SHORT TASK 1:
Translate this sentence from the review of The Bear into Spanish: "Like the restaurant at its centre, The Bear spent much of its life wrestling with the consequences of its own ambition."
---------- TEXT SEGMENT
- Film And TV
- 26 Jun 26
The Bear Season 5 Review: "It may have began as a story about excellence, but it ends as a story about grace. And that feels exactly right"
Television reviews don't give Michelin stars, but if they did...
Like the restaurant at its centre, The Bear spent much of its life wrestling with the consequences of its own ambition.
When Christopher Storer's kitchen drama first arrived in 2022, it felt like a jolt of electricity. Here was a show that understood work not merely as labour but as obsession, identity, performance and punishment. Set in the pressure cooker of a Chicago sandwich shop inherited by award-winning chef Carmy Berzatto (Jeremy Allen White) after his brother's death, it was thrillingly alive to the rhythms of a professional kitchen, where every service felt like a crisis, every ticket a small emergency, and every mistake a catastrophe waiting to happen.
--------------------
---------- INPUT RECORDS
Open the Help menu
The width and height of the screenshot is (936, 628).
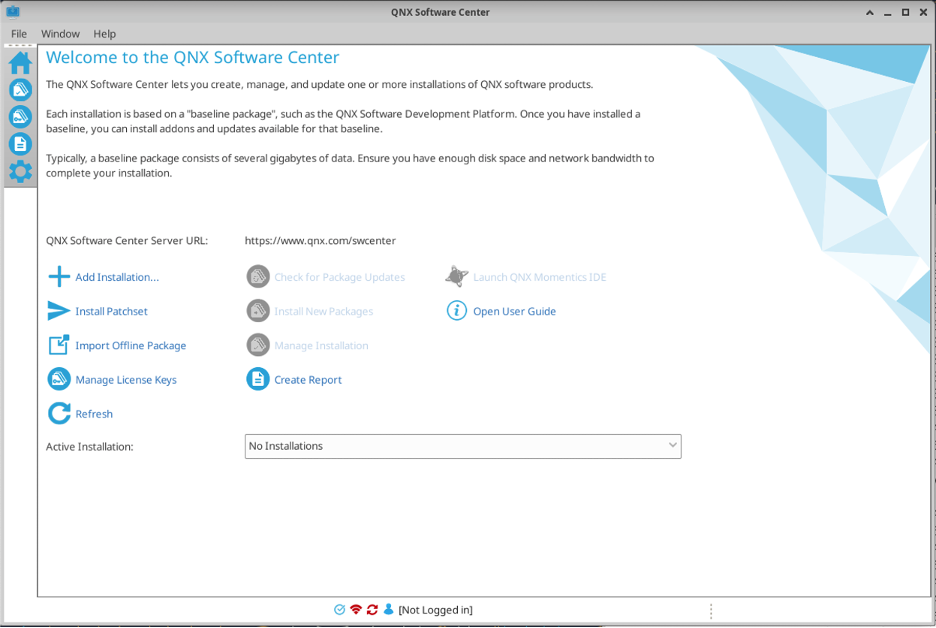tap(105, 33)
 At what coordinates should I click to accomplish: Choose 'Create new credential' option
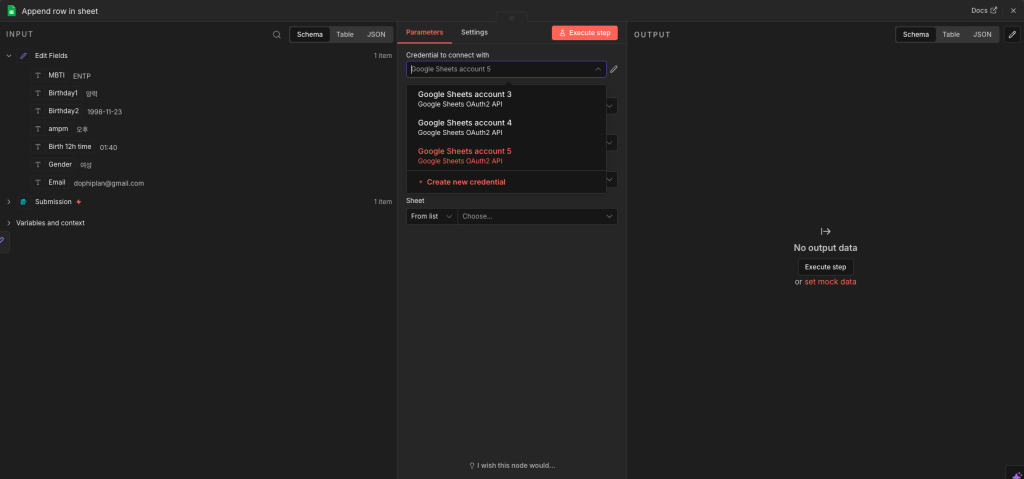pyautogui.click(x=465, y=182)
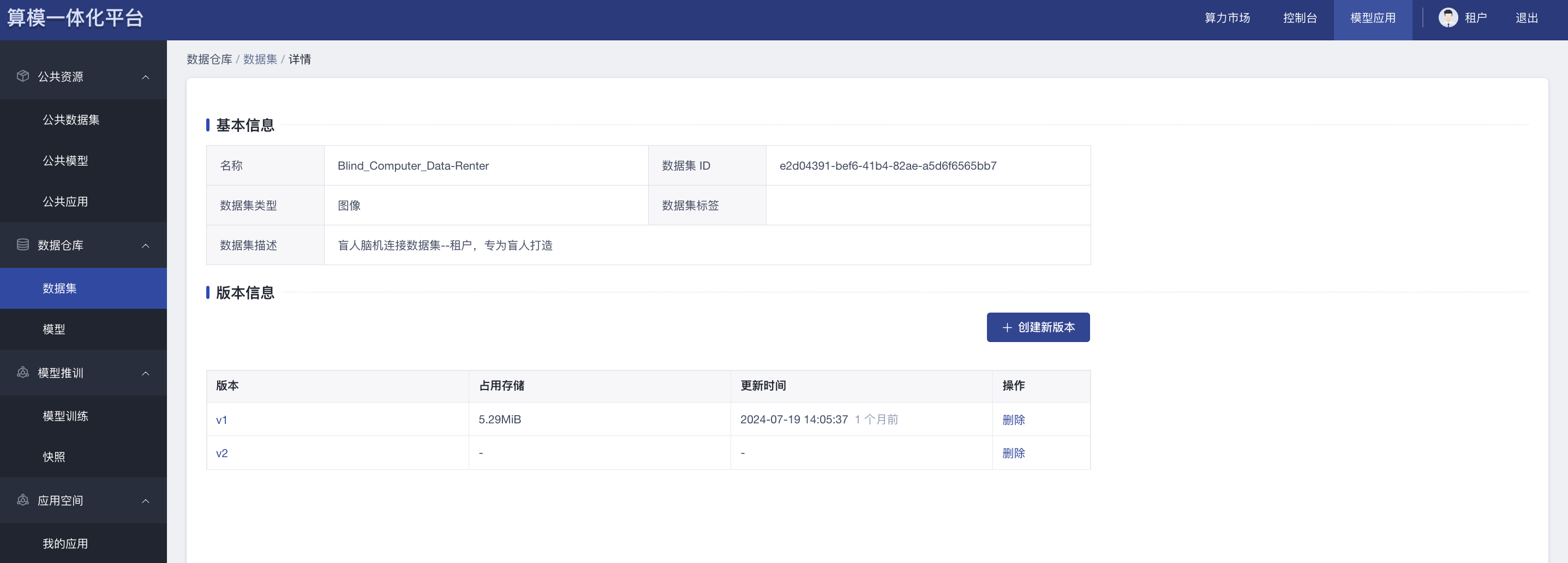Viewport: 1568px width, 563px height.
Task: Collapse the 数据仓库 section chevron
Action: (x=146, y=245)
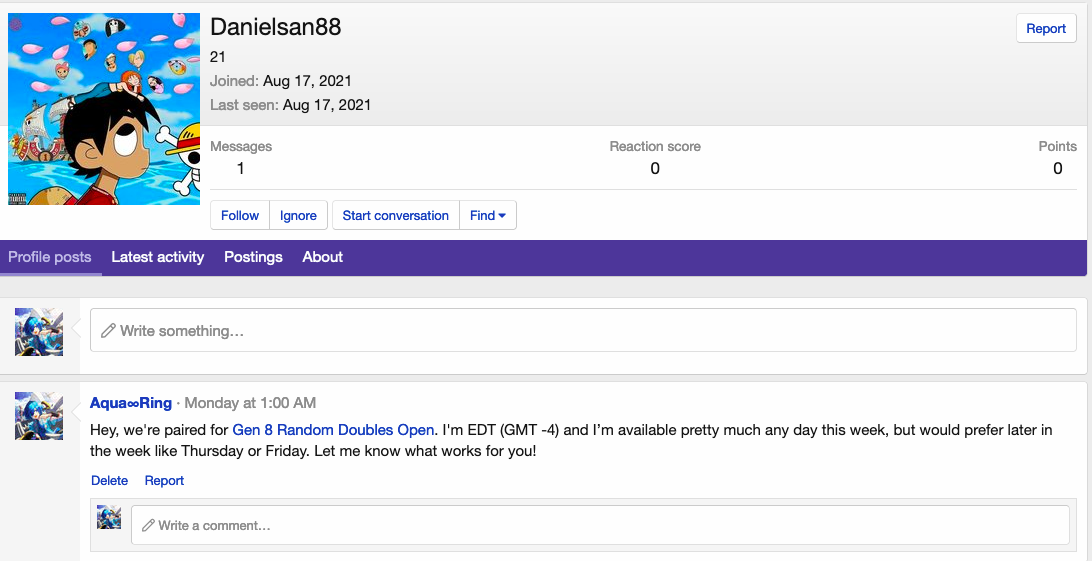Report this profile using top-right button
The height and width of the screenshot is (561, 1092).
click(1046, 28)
--------------------
SHORT TASK 2:
Turn the lines of the records, starting at the line that contains "At what coordinates" and ending at the end of the records, into a JSON list of strings with one string per line. Skip blank lines and leave the pictures out.

OUTPUT 1:
Al igual que el restaurante que está en su centro, The Bear pasó gran parte de su vida lidiando con las consecuencias de su propia ambición.

OUTPUT 2:
[
  " At what coordinates should I click to accomplish: Choose 'Create new credential' option",
  "pyautogui.click(x=465, y=182)",
  "Viewport: 1568px width, 563px height.",
  "Task: Collapse the 数据仓库 section chevron",
  "Action: (x=146, y=245)",
  "Report this profile using top-right button",
  "The height and width of the screenshot is (561, 1092).",
  "click(1046, 28)"
]